▶ [Work to complete]: Write the material out again, line by line, exactly as it is.
• • • •
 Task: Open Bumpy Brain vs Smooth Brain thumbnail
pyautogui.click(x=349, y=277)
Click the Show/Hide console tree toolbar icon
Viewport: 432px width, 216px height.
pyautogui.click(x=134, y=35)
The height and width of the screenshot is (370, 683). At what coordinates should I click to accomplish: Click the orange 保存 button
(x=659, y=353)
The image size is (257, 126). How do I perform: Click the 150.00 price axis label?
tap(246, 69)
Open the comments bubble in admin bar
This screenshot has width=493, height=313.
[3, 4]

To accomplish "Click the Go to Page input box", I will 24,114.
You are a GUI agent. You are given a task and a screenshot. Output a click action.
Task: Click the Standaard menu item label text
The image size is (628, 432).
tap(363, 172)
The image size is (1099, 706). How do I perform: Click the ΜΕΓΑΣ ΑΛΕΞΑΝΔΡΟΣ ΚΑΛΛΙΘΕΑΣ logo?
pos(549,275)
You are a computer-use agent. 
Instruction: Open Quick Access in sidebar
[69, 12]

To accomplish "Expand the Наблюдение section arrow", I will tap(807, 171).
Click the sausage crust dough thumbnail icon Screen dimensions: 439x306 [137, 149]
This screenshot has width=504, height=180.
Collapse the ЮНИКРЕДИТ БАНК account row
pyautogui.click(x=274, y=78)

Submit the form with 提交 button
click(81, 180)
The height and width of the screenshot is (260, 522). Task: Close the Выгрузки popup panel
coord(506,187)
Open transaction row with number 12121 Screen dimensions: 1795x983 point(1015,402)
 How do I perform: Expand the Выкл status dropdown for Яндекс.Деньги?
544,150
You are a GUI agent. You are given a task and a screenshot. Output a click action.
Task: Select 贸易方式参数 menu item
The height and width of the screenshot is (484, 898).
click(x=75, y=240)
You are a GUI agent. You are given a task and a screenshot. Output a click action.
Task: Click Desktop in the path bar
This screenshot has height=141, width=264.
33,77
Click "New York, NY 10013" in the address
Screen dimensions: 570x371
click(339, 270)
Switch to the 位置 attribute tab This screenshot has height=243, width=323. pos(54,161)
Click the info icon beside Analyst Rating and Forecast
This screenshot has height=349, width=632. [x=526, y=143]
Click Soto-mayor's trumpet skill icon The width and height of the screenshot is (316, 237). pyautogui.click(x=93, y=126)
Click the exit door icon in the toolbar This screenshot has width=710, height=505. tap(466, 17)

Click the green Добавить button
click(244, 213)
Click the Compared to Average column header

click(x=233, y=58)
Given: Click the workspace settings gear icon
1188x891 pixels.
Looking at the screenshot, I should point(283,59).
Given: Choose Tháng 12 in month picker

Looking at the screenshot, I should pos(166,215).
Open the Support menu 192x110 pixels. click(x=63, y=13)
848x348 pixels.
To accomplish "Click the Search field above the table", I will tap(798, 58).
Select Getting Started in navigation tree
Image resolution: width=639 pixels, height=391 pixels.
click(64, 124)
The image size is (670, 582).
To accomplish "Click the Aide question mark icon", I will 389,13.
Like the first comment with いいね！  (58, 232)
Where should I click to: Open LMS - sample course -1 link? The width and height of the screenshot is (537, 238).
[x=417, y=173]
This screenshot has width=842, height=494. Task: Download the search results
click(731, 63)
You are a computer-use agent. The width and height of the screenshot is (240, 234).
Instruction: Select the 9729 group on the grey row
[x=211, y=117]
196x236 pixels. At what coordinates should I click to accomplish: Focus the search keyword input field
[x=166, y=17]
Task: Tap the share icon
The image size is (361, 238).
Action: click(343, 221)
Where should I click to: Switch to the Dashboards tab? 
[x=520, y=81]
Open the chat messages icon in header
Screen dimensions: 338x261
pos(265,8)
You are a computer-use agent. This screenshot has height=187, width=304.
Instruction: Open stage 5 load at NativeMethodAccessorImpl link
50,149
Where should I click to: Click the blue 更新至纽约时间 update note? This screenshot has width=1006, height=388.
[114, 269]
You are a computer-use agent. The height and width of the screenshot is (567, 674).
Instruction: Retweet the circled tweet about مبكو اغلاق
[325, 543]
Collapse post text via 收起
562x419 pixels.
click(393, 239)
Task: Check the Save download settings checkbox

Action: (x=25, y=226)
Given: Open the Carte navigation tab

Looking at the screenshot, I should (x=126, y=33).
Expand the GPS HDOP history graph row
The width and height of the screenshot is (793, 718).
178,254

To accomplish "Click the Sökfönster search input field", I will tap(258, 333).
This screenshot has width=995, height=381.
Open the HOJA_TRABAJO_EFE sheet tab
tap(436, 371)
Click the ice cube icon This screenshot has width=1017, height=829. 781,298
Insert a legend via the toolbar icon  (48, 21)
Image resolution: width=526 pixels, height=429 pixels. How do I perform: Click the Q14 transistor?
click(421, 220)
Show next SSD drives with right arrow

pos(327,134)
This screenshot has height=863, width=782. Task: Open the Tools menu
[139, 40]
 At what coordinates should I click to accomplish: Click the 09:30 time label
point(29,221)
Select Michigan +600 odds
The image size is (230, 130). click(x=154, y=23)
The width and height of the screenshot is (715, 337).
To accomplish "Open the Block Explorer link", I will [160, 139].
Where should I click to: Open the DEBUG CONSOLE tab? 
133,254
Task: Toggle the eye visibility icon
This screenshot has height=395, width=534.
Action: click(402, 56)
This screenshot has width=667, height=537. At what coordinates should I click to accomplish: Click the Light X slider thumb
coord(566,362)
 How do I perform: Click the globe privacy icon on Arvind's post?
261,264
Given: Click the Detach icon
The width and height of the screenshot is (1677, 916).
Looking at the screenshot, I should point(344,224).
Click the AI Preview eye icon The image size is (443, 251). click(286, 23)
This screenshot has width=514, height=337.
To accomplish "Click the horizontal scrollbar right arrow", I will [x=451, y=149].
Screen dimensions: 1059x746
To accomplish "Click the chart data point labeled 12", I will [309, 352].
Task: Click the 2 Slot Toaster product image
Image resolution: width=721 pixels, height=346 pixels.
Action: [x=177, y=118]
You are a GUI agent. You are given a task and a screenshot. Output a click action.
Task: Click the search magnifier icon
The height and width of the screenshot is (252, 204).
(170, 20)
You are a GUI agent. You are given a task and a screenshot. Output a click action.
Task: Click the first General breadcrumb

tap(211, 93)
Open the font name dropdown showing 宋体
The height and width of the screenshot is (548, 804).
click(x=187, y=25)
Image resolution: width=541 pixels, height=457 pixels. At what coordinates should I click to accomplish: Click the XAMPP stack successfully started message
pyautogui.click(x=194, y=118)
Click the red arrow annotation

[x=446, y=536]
• • • •
▶ [Task output]:
 Task: Open Bumpy Brain vs Smooth Brain thumbnail
pyautogui.click(x=349, y=277)
Click the Show/Hide console tree toolbar icon
Viewport: 432px width, 216px height.
pyautogui.click(x=134, y=35)
The height and width of the screenshot is (370, 683). At what coordinates should I click to accomplish: Click the orange 保存 button
(x=659, y=353)
The image size is (257, 126). How do I perform: Click the 150.00 price axis label?
tap(246, 69)
Open the comments bubble in admin bar
This screenshot has width=493, height=313.
[3, 4]

To accomplish "Click the Go to Page input box", I will 24,114.
You are a GUI agent. You are given a task and a screenshot. Output a click action.
Task: Click the Standaard menu item label text
The image size is (628, 432).
tap(363, 172)
The image size is (1099, 706). How do I perform: Click the ΜΕΓΑΣ ΑΛΕΞΑΝΔΡΟΣ ΚΑΛΛΙΘΕΑΣ logo?
pos(549,275)
You are a computer-use agent. 
Instruction: Open Quick Access in sidebar
[69, 12]

To accomplish "Expand the Наблюдение section arrow", I will tap(807, 171).
Click the sausage crust dough thumbnail icon Screen dimensions: 439x306 [137, 149]
This screenshot has width=504, height=180.
Collapse the ЮНИКРЕДИТ БАНК account row
pyautogui.click(x=274, y=78)

Submit the form with 提交 button
click(81, 180)
The height and width of the screenshot is (260, 522). Task: Close the Выгрузки popup panel
coord(506,187)
Open transaction row with number 12121 Screen dimensions: 1795x983 point(1015,402)
 How do I perform: Expand the Выкл status dropdown for Яндекс.Деньги?
544,150
You are a GUI agent. You are given a task and a screenshot. Output a click action.
Task: Select 贸易方式参数 menu item
The height and width of the screenshot is (484, 898).
click(x=75, y=240)
You are a GUI agent. You are given a task and a screenshot. Output a click action.
Task: Click Desktop in the path bar
This screenshot has height=141, width=264.
33,77
Click "New York, NY 10013" in the address
Screen dimensions: 570x371
click(339, 270)
Switch to the 位置 attribute tab This screenshot has height=243, width=323. pos(54,161)
Click the info icon beside Analyst Rating and Forecast
This screenshot has height=349, width=632. [x=526, y=143]
Click Soto-mayor's trumpet skill icon The width and height of the screenshot is (316, 237). pyautogui.click(x=93, y=126)
Click the exit door icon in the toolbar This screenshot has width=710, height=505. tap(466, 17)

Click the green Добавить button
click(244, 213)
Click the Compared to Average column header

click(x=233, y=58)
Given: Click the workspace settings gear icon
1188x891 pixels.
Looking at the screenshot, I should point(283,59).
Given: Choose Tháng 12 in month picker

Looking at the screenshot, I should pos(166,215).
Open the Support menu 192x110 pixels. click(x=63, y=13)
848x348 pixels.
To accomplish "Click the Search field above the table", I will tap(798, 58).
Select Getting Started in navigation tree
Image resolution: width=639 pixels, height=391 pixels.
click(64, 124)
The image size is (670, 582).
To accomplish "Click the Aide question mark icon", I will 389,13.
Like the first comment with いいね！  (58, 232)
Where should I click to: Open LMS - sample course -1 link? The width and height of the screenshot is (537, 238).
[x=417, y=173]
This screenshot has width=842, height=494. Task: Download the search results
click(731, 63)
You are a computer-use agent. The width and height of the screenshot is (240, 234).
Instruction: Select the 9729 group on the grey row
[x=211, y=117]
196x236 pixels. At what coordinates should I click to accomplish: Focus the search keyword input field
[x=166, y=17]
Task: Tap the share icon
The image size is (361, 238).
Action: click(343, 221)
Where should I click to: Switch to the Dashboards tab? 
[x=520, y=81]
Open the chat messages icon in header
Screen dimensions: 338x261
pos(265,8)
You are a computer-use agent. This screenshot has height=187, width=304.
Instruction: Open stage 5 load at NativeMethodAccessorImpl link
50,149
Where should I click to: Click the blue 更新至纽约时间 update note? This screenshot has width=1006, height=388.
[114, 269]
You are a computer-use agent. The height and width of the screenshot is (567, 674).
Instruction: Retweet the circled tweet about مبكو اغلاق
[325, 543]
Collapse post text via 收起
562x419 pixels.
click(393, 239)
Task: Check the Save download settings checkbox

Action: (x=25, y=226)
Given: Open the Carte navigation tab

Looking at the screenshot, I should (x=126, y=33).
Expand the GPS HDOP history graph row
The width and height of the screenshot is (793, 718).
178,254

To accomplish "Click the Sökfönster search input field", I will tap(258, 333).
This screenshot has width=995, height=381.
Open the HOJA_TRABAJO_EFE sheet tab
tap(436, 371)
Click the ice cube icon This screenshot has width=1017, height=829. 781,298
Insert a legend via the toolbar icon  (48, 21)
Image resolution: width=526 pixels, height=429 pixels. How do I perform: Click the Q14 transistor?
click(421, 220)
Show next SSD drives with right arrow

pos(327,134)
This screenshot has height=863, width=782. Task: Open the Tools menu
[139, 40]
 At what coordinates should I click to accomplish: Click the 09:30 time label
point(29,221)
Select Michigan +600 odds
The image size is (230, 130). click(x=154, y=23)
The width and height of the screenshot is (715, 337).
To accomplish "Open the Block Explorer link", I will [160, 139].
Where should I click to: Open the DEBUG CONSOLE tab? 
133,254
Task: Toggle the eye visibility icon
This screenshot has height=395, width=534.
Action: click(402, 56)
This screenshot has width=667, height=537. At what coordinates should I click to accomplish: Click the Light X slider thumb
coord(566,362)
 How do I perform: Click the globe privacy icon on Arvind's post?
261,264
Given: Click the Detach icon
The width and height of the screenshot is (1677, 916).
Looking at the screenshot, I should point(344,224).
Click the AI Preview eye icon The image size is (443, 251). click(286, 23)
This screenshot has width=514, height=337.
To accomplish "Click the horizontal scrollbar right arrow", I will [x=451, y=149].
Screen dimensions: 1059x746
To accomplish "Click the chart data point labeled 12", I will [309, 352].
Task: Click the 2 Slot Toaster product image
Image resolution: width=721 pixels, height=346 pixels.
Action: [x=177, y=118]
You are a GUI agent. You are given a task and a screenshot. Output a click action.
Task: Click the search magnifier icon
The height and width of the screenshot is (252, 204).
(170, 20)
You are a GUI agent. You are given a task and a screenshot. Output a click action.
Task: Click the first General breadcrumb

tap(211, 93)
Open the font name dropdown showing 宋体
The height and width of the screenshot is (548, 804).
click(x=187, y=25)
Image resolution: width=541 pixels, height=457 pixels. At what coordinates should I click to accomplish: Click the XAMPP stack successfully started message
pyautogui.click(x=194, y=118)
Click the red arrow annotation

[x=446, y=536]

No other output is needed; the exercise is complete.